Sampson has lived in West Philadelphia since 2008, and his goal for the residency is to use comics to document the neighborhood.
“My goal coming into this was to do some more sort of nonfiction documentary work about the neighborhood,” he said. “Really I just wanted to use this whole thing as an opportunity to get to know the neighborhood better and feel more a part of the place I live.”
Sampson also said that typically his work is fiction, and that this seemed like an opportunity to change that and create work with a practical or social aspect.
“I’ve been concerned about the issues facing West Philly, and particularly the school issue has been huge.
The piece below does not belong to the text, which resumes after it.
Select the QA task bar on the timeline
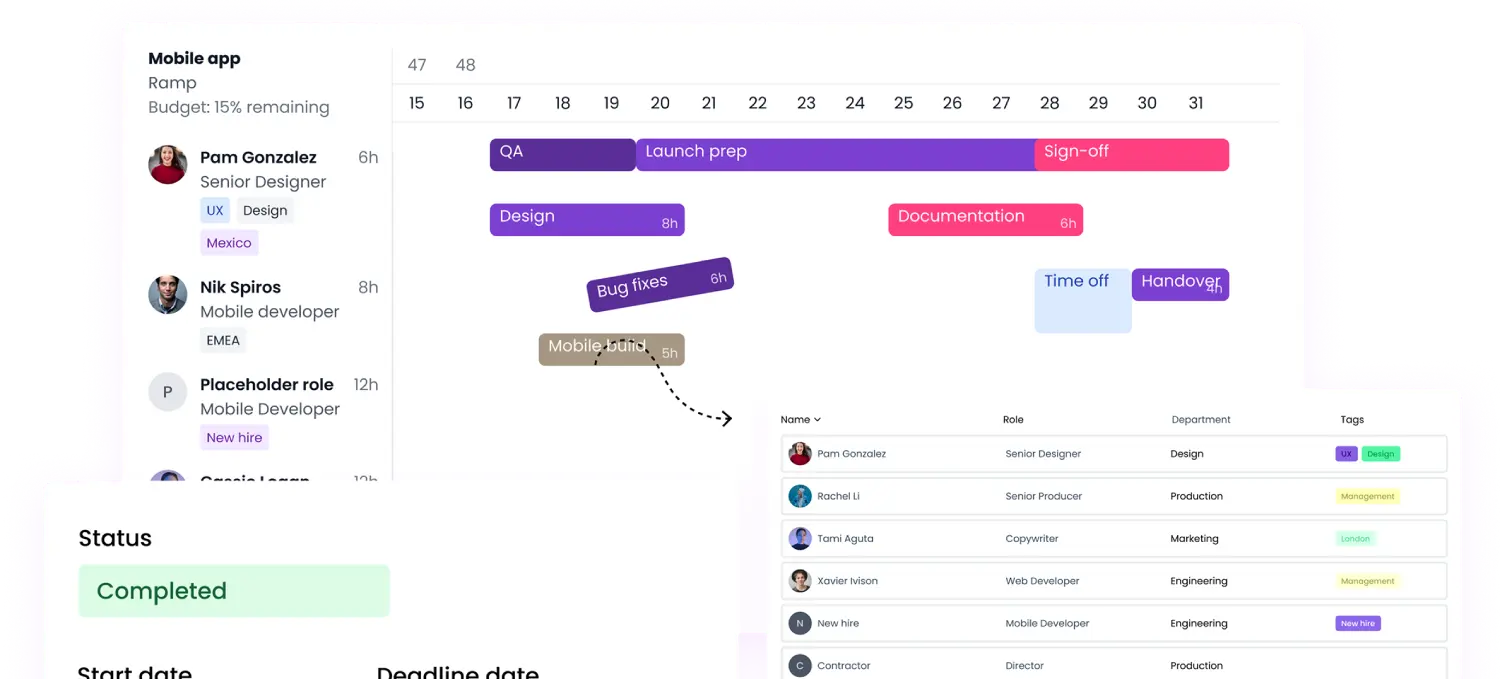 point(560,154)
When I moved here, I thought it would be temporary, and now I’ve been here for long enough, and it looks like I’ll be here for a long time and it’s time for me to be apart of this community and do something meaningful,” he said.
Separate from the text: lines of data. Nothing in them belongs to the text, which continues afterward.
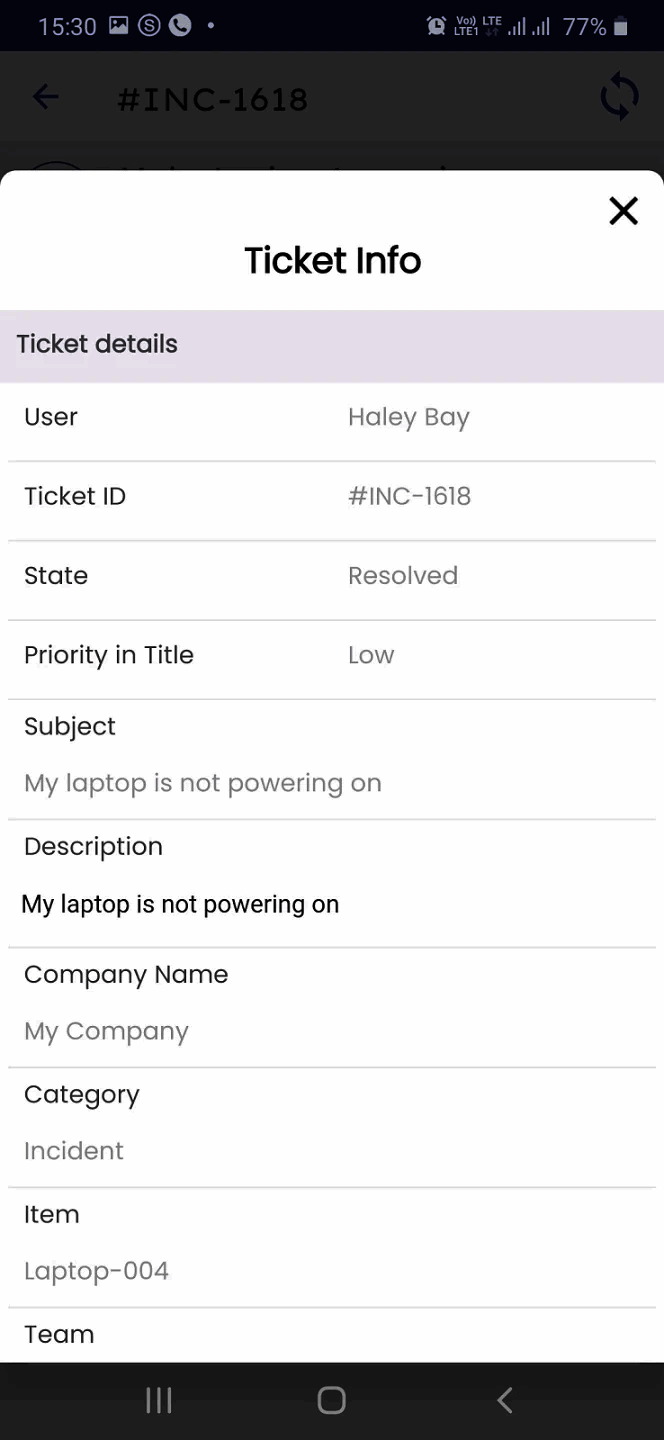This screenshot has width=664, height=1440.
Task: Select the Ticket details section header
Action: [97, 345]
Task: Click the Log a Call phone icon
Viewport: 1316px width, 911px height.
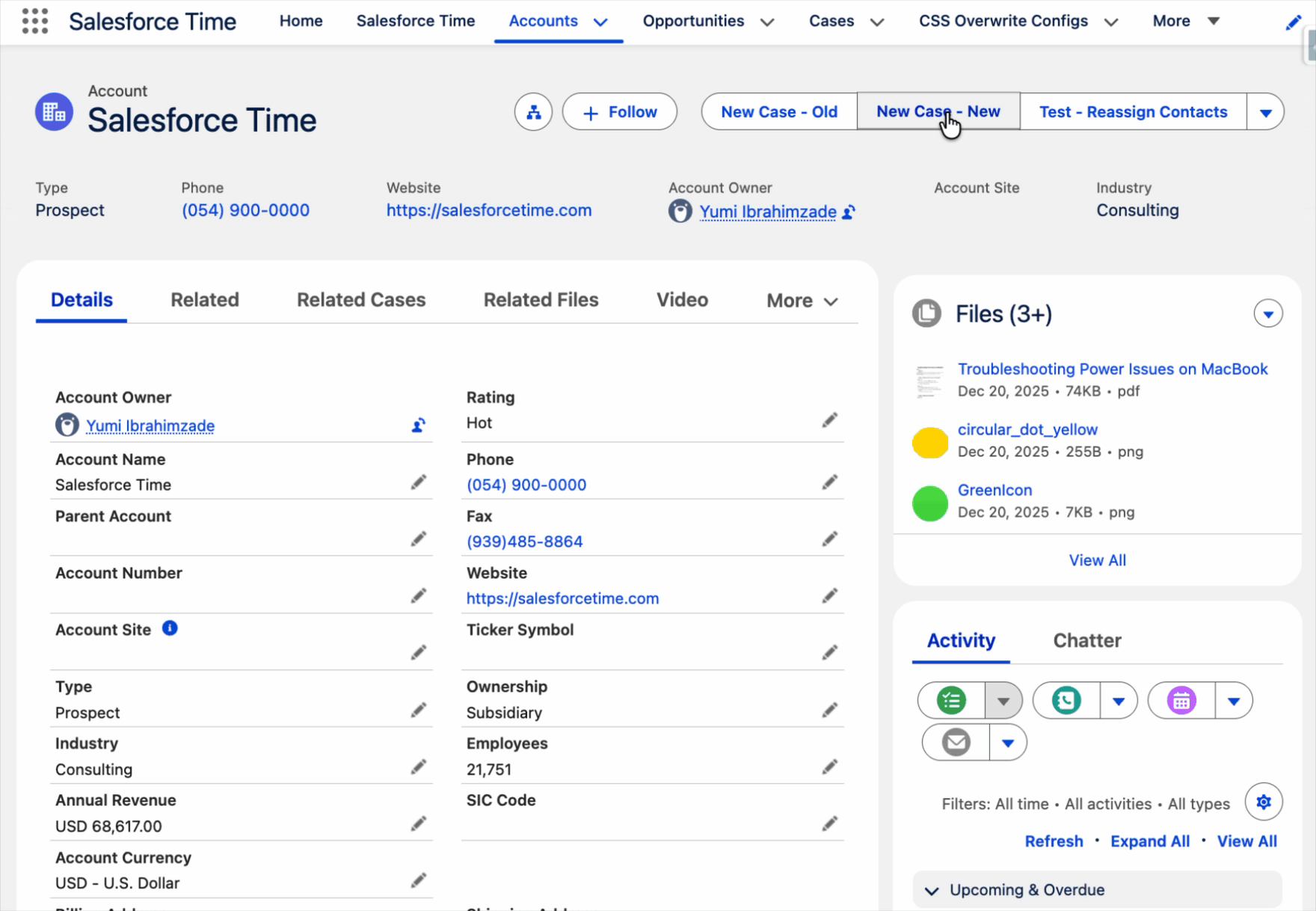Action: click(1066, 701)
In addition, Sampson is documenting the process of Neighborhood Time Exchange for the entire six months it is running, in a comic strip to be posted on the OACCE’s website.
Community projects the first cohort will be working on, which have been directly requested by the community members, include beautifying abandoned homes along Belmont Avenue, window treatments and banners at New Bethlehem Baptist Church (in addition to the quilt) and weekly community meetings in the neighborhood to help create a brochure for the New Freedom Historic Walking Tour for the New Africa Center.
“This is an opportunity for the artists to make their work be more social and by that extension, make themselves more social,” Sampson said. “You get to be a part of that community and get to understand those issues in a way you wouldn’t if you weren’t working through it.”
The Neighborhood Time Exchange project will run through September 2015. The studio space, located at 4017 Lancaster Avenue, is open 1 p.m. to 5 p.m. on Wednesday, Friday and Saturday.